» SUPPLIED DATA:
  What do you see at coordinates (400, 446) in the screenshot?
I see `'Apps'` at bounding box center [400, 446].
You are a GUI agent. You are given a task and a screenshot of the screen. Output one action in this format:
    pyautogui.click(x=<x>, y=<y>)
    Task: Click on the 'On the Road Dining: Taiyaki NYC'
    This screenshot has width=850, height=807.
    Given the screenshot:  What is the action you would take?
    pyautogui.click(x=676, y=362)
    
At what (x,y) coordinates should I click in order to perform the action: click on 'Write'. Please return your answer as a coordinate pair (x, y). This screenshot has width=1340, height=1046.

--

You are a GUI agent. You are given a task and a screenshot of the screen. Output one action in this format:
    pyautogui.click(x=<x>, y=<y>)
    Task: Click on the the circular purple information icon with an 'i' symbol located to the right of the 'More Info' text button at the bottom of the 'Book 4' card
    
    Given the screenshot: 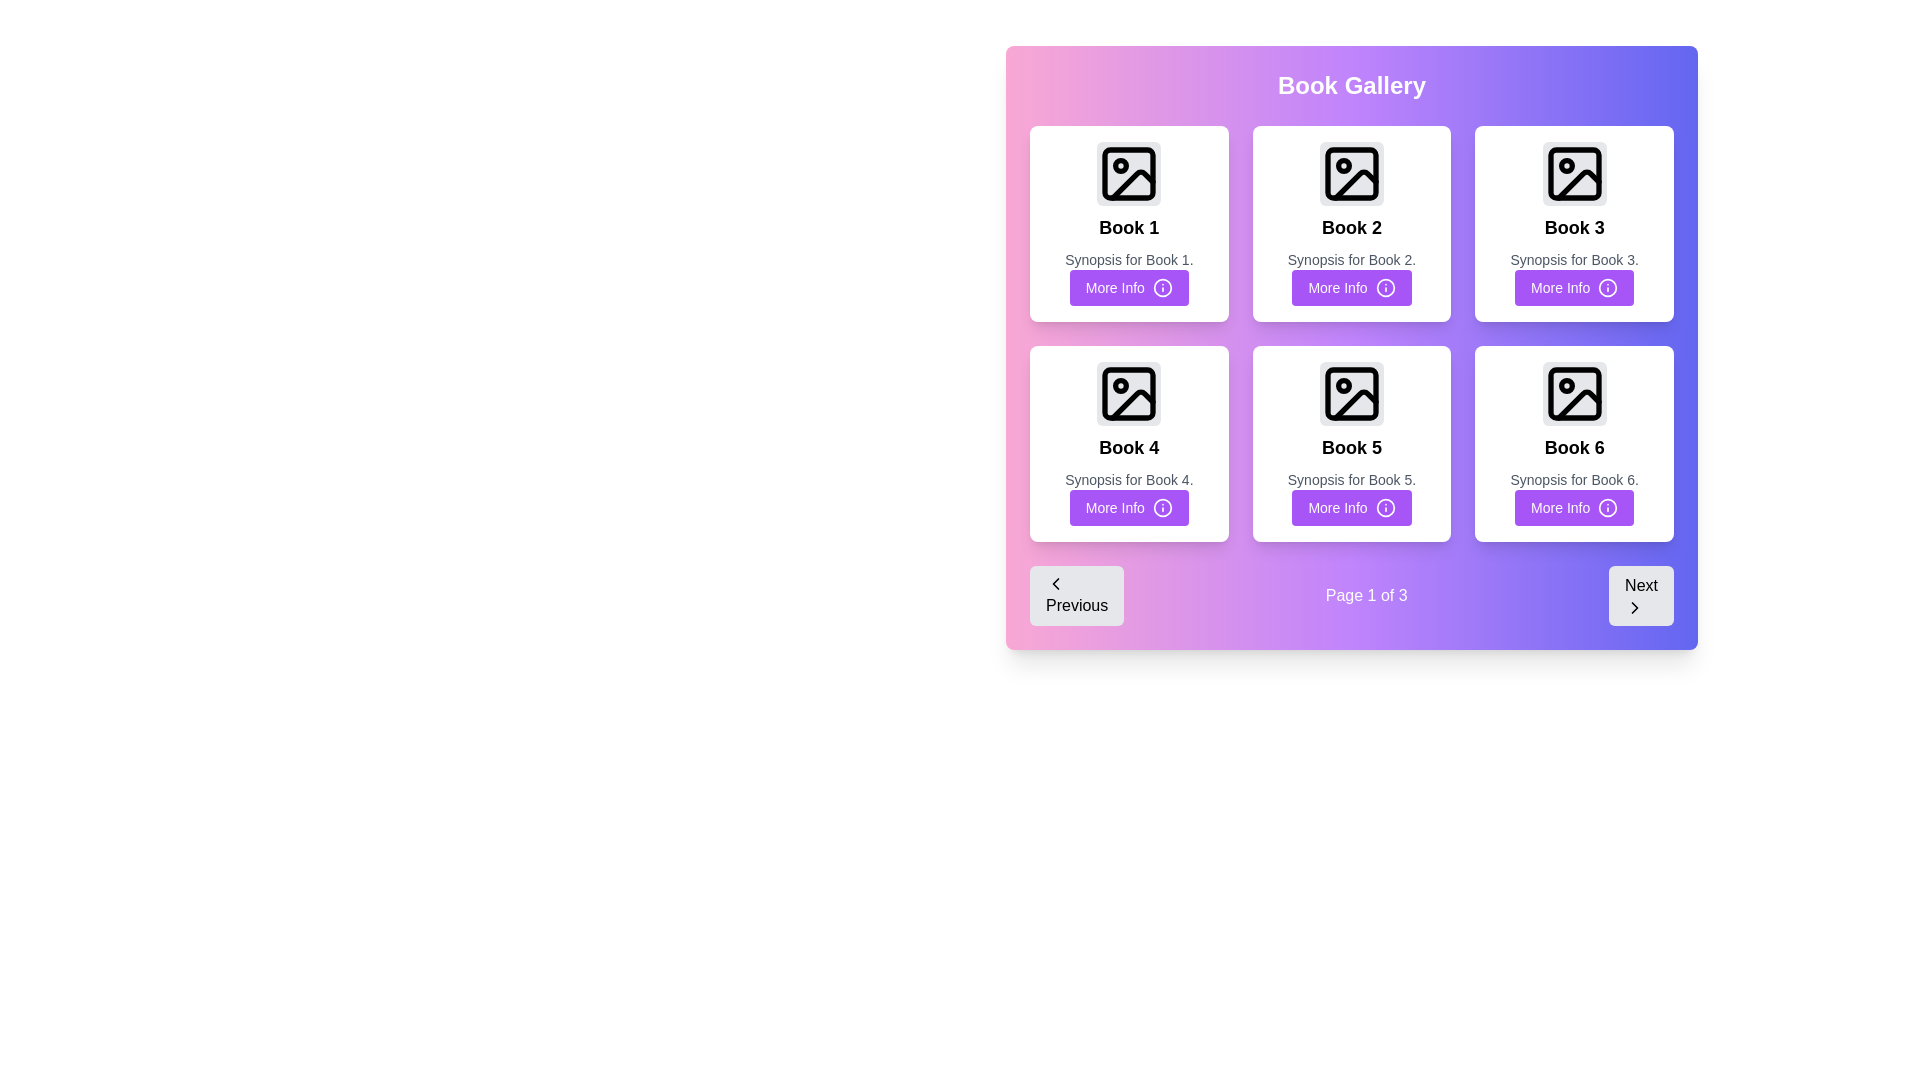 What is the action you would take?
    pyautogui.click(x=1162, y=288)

* * *

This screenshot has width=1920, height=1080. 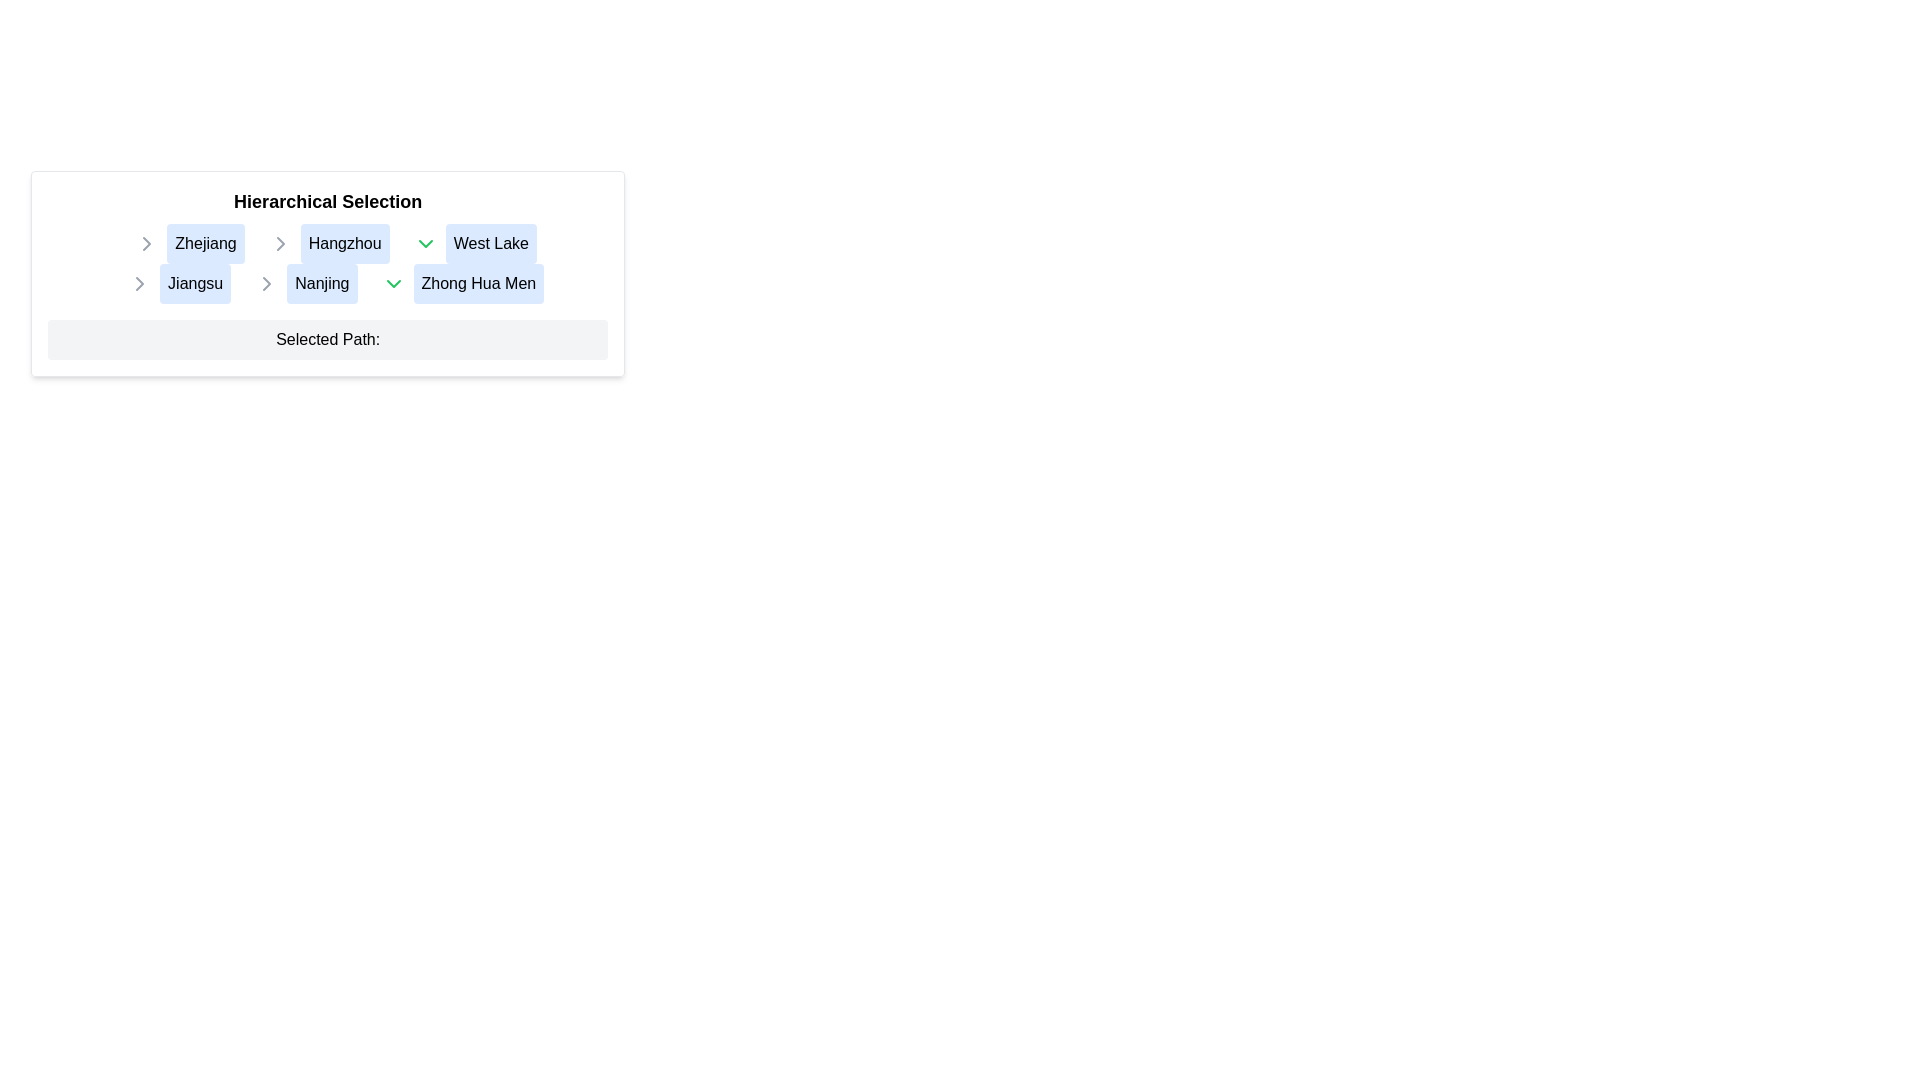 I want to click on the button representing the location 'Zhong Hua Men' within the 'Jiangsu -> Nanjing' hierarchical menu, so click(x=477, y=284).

» DIRECTIONS FOR THIS TASK:
Convert the listing lines from the one containing "What do you" through the one containing "At what (x,y)", inclusive, into a numbered list, omitting blank lines.

» FINAL RESULT:
1.   What do you see at coordinates (400, 446) in the screenshot?
2. I see `'Apps'` at bounding box center [400, 446].
3. You are a GUI agent. You are given a task and a screenshot of the screen. Output one action in this format:
4.     pyautogui.click(x=<x>, y=<y>)
5.     Task: Click on the 'On the Road Dining: Taiyaki NYC'
6.     This screenshot has width=850, height=807.
7.     Given the screenshot:  What is the action you would take?
8.     pyautogui.click(x=676, y=362)
9. At what (x,y) coordinates should I click in order to perform the action: click on 'Write'. Please return your answer as a coordinate pair (x, y). This screenshot has width=1340, height=1046.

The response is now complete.